Book Reviews

‘Artocracy Art, Informal Space, and Social Consequence: A Curatorial Handbook in Collaborative Practice’ by Nuno Sacramento and Claudia Zieske

Arts Professional
3 min read

For over 15 years, something remarkable has been happening in the small Aberdeenshire town of Huntly. There, a small organisation called Deveron Arts has been occupying a space somewhere between a social service, a curatorial arts practice, a town crier and a local branding agency. Working with artists-in-residence, it creates wonderful, collaborative site-specific projects. One, involving bicycles that draw on tarmac, allowed residents to envisage what a car-free Huntly might look like; another helped locals to come to terms with the disappearance of a local cinema; yet another created a pop-up drive-in cinema showing ‘Rebel Without A Cause’ to draw boy racers into a more positive dialogue with older people.

Each project draws on an increasingly wide network of local partners and funders. Each in some way responds to a local need; a project to literally re-brand the town itself began with an approach from the local Development Trust. And each project spins off into its own local debates, meetings or parades. It’s a great example of how art can become part of how a town conceives itself. Out of that experience, two of the organisation’s curator have produced this excellently written handbook for local collaborative practice.
In the current political climate of localism, small agencies like Deveron Arts appear to offer a new way of working. Starting with a social problem, or ‘topic’ as they call it, Huntly’s remarkable artworks are mostly paid for by social agencies of some sort; only 20% comes from arts funding.
Part casebook, part handbook, it contains useful chapters on how to conduct a local cultural audit, how to checklist a marketing campaign, how to reach out to other sectors and more. But if collaborative work holds a real future for artistic practice in these straitened times, this book also demonstrates the limits of this particular approach. As the authors acknowledge, part of the considerable success of ‘the town is the venue’, is in the nature of the venue (see AP209). Huntly has only 4,000 residents and is close to the city of Aberdeen.
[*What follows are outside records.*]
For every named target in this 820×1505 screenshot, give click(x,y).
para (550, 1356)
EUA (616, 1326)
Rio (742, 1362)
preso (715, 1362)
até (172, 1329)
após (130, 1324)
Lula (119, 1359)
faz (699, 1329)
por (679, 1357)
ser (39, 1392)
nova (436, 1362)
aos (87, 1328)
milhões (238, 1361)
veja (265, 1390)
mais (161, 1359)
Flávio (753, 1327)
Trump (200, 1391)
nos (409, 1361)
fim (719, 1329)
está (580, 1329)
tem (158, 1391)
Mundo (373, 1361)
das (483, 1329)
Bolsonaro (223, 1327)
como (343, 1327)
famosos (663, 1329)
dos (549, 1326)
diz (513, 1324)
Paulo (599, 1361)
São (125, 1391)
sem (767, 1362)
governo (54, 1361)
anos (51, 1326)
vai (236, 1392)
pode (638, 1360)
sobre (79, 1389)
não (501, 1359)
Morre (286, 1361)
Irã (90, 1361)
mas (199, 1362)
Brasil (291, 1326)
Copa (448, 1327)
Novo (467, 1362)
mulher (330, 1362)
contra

How much of this could work in a more challenging social environment?
The bigger question is one that all of us working in this new and in many ways exciting collaborative environment have to consider. It’s great that so many agencies are beginning to understand the social value of art, but with that comes the ugly can of worms of instrumentalism. In Huntly they tackle social issues head on with art; a lot of fellow curators and producers might be a little nervous about conceiving artists as people who are there to build the Big Society.